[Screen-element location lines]
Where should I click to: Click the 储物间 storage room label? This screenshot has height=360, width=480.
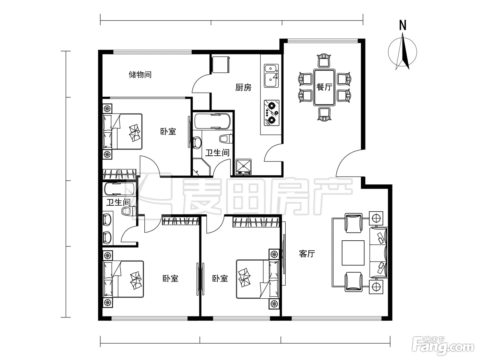click(x=140, y=75)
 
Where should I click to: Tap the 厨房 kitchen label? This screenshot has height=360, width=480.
click(x=243, y=87)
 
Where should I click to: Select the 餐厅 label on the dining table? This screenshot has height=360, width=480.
click(x=324, y=87)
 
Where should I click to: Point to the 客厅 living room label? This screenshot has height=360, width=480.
click(x=307, y=254)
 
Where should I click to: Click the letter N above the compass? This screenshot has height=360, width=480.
click(x=403, y=25)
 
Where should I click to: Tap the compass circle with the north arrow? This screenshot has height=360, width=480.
click(x=403, y=52)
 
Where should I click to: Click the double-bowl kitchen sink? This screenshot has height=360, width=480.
click(x=272, y=76)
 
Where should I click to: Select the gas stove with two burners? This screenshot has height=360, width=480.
click(x=272, y=113)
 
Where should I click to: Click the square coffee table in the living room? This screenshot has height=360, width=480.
click(x=353, y=253)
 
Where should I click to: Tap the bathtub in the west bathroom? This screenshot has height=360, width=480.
click(x=119, y=189)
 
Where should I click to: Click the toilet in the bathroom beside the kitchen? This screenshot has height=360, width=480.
click(x=226, y=139)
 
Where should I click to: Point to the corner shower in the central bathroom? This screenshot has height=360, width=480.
click(x=201, y=167)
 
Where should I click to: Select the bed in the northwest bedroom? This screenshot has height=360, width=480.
click(x=122, y=132)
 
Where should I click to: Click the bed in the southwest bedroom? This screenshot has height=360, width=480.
click(x=123, y=279)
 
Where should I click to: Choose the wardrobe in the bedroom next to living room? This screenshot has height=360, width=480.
click(x=256, y=222)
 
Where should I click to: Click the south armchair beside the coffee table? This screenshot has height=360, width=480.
click(x=353, y=282)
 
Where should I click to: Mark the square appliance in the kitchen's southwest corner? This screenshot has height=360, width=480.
click(x=244, y=167)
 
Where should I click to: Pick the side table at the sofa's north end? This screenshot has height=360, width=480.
click(x=376, y=218)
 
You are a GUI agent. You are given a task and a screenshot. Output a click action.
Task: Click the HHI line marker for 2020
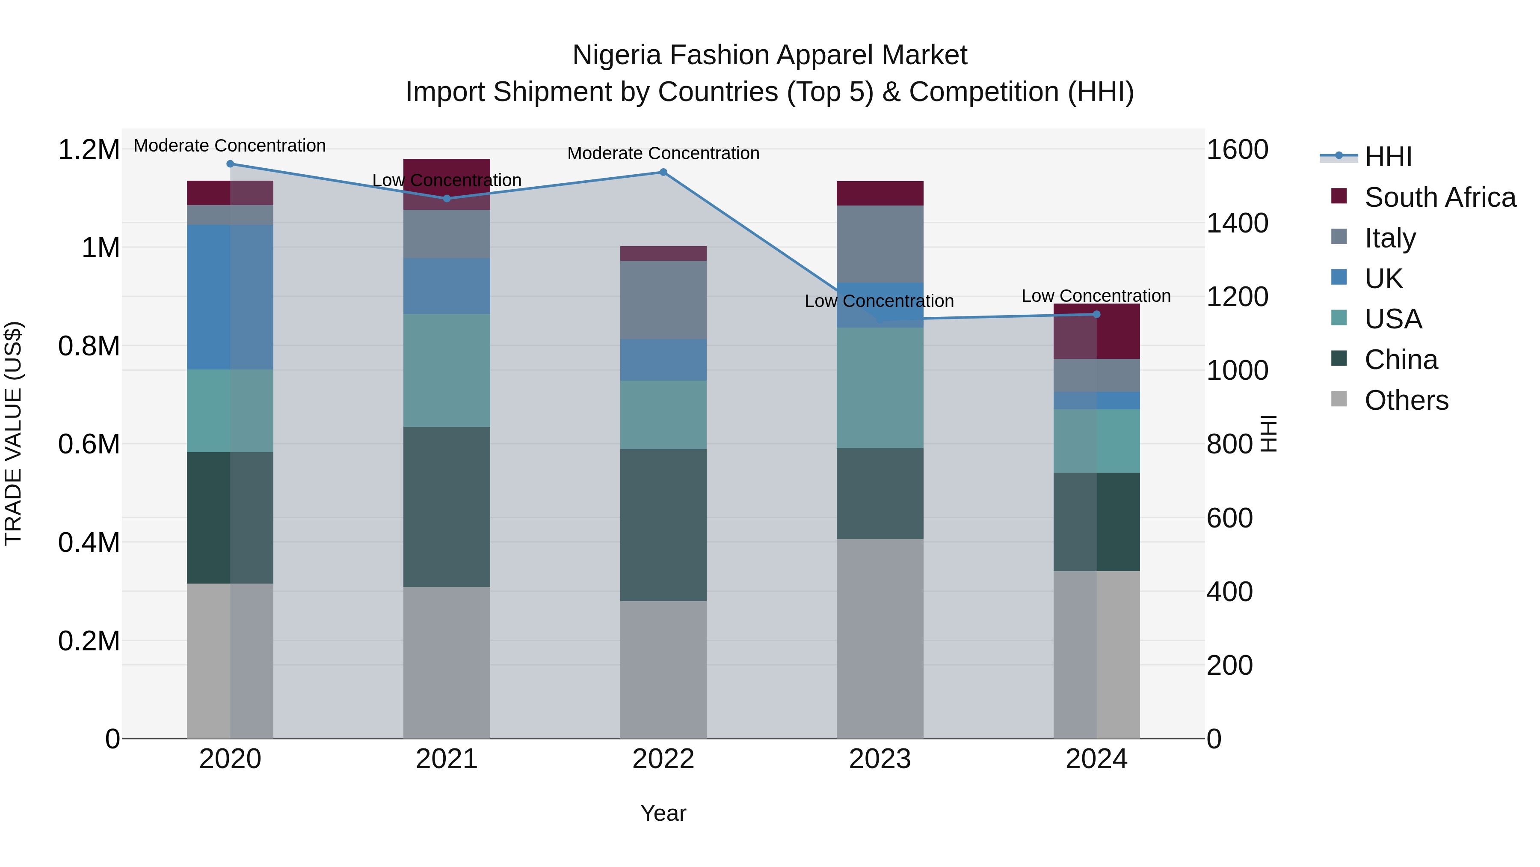pyautogui.click(x=230, y=164)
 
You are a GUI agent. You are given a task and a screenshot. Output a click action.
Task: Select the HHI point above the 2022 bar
pyautogui.click(x=663, y=172)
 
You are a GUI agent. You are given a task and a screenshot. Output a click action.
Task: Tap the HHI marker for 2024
pyautogui.click(x=1096, y=314)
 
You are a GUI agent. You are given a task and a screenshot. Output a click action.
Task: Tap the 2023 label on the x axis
pyautogui.click(x=880, y=759)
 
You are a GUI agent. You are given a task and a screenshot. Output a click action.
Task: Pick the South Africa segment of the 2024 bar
pyautogui.click(x=1096, y=331)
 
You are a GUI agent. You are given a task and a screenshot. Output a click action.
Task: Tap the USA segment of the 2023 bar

*Problem details:* Copy each line above that contains the string "compass".

*The response:*
Where should I click to: Click the letter N above the compass? This screenshot has height=360, width=480.
Where should I click to: Tap the compass circle with the north arrow? This screenshot has height=360, width=480.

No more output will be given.